(Items from a dataset)
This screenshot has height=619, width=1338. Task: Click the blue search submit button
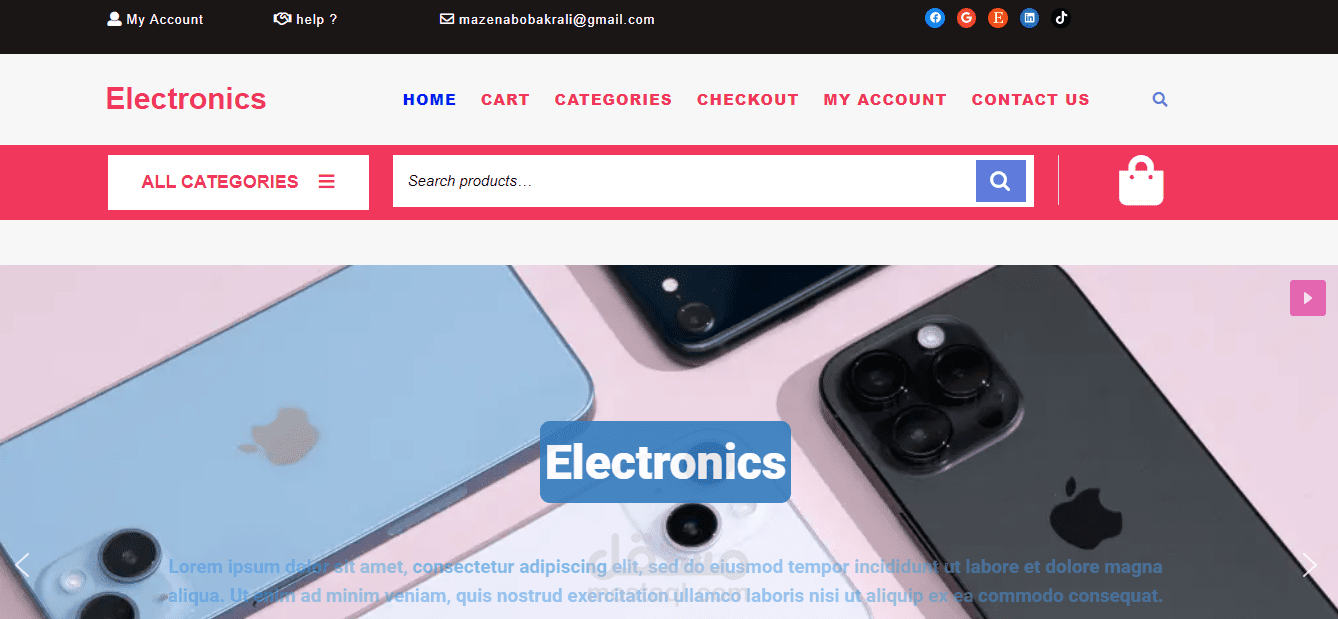coord(1000,181)
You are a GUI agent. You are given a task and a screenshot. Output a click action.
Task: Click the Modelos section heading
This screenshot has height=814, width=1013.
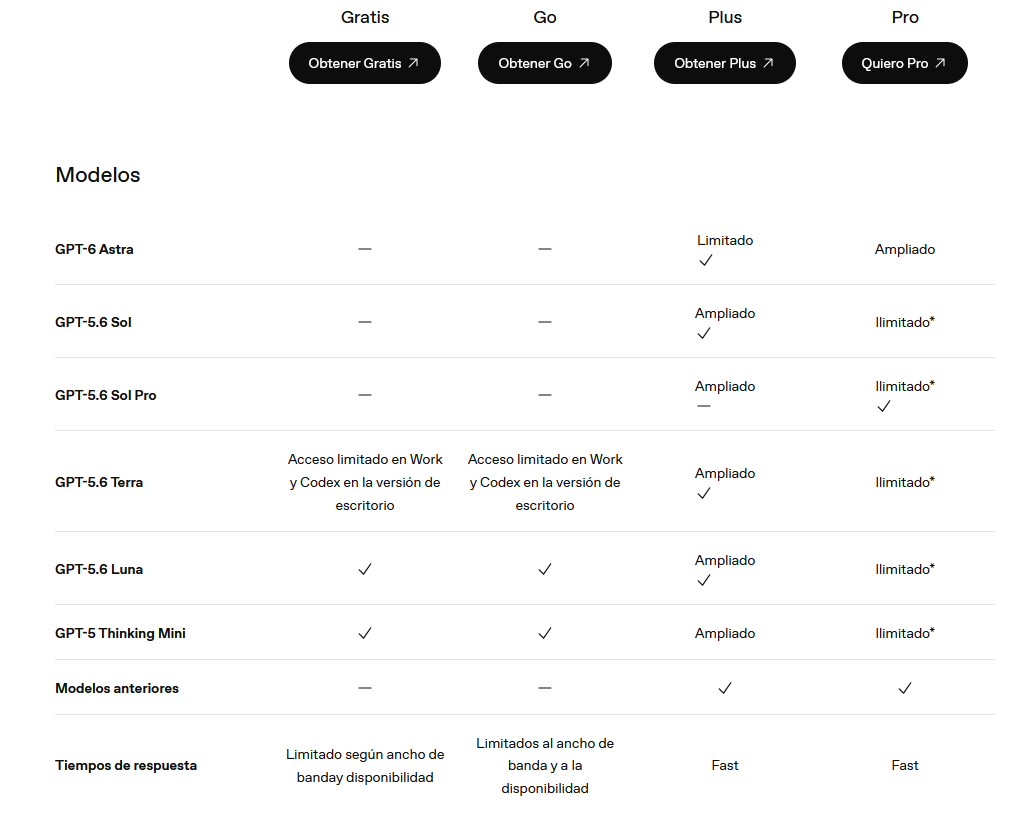pyautogui.click(x=98, y=175)
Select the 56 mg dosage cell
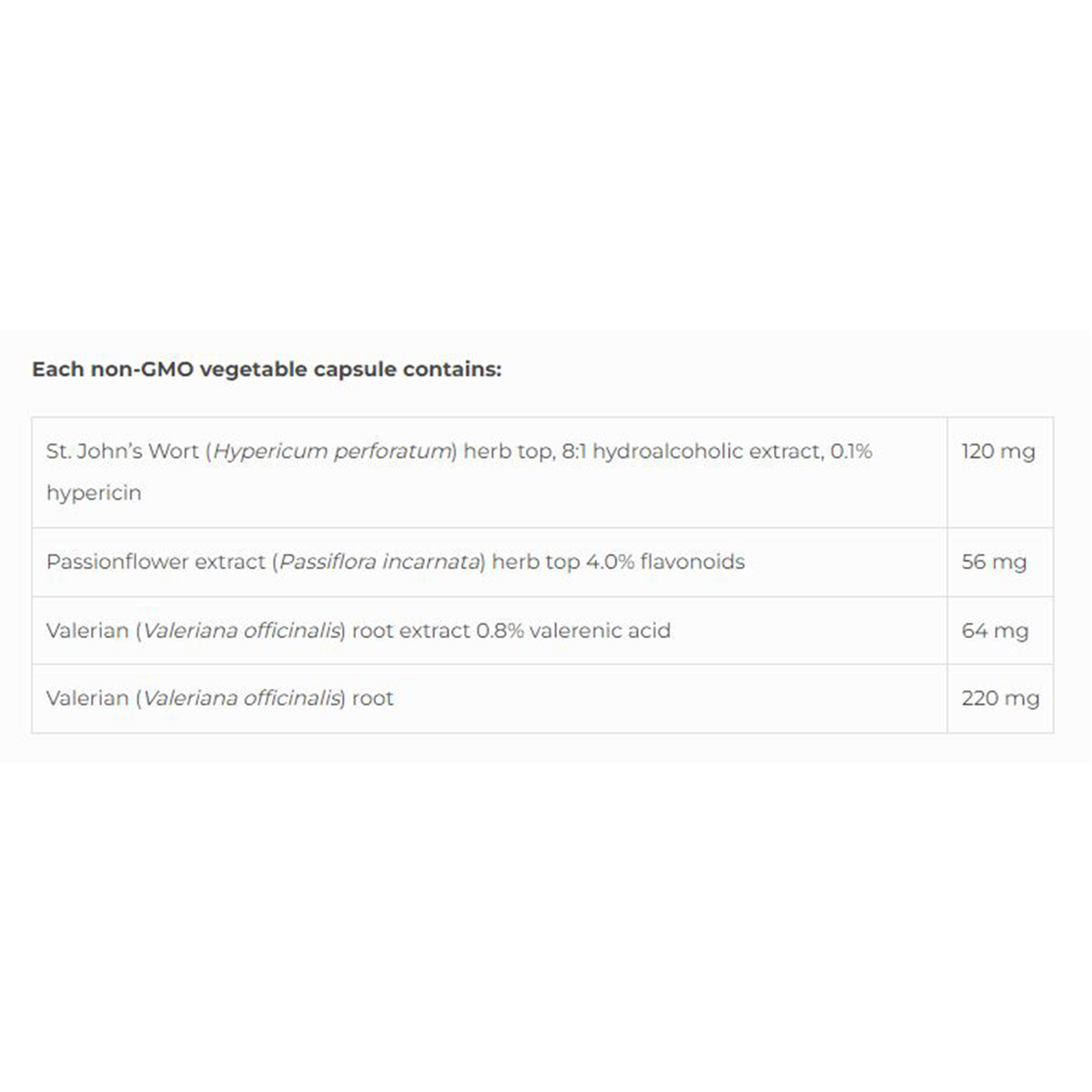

● **Problem requirements**
I'd like the entries above repeated exactly, but without any of their pictures.

● **Solution**
This screenshot has height=619, width=1338. Task: Click the blue search submit button
coord(1000,181)
You are a GUI agent. You are given a task and a screenshot. Output a click action.
Task: Click the Modelos section heading
This screenshot has height=814, width=1013.
pyautogui.click(x=98, y=175)
Select the 56 mg dosage cell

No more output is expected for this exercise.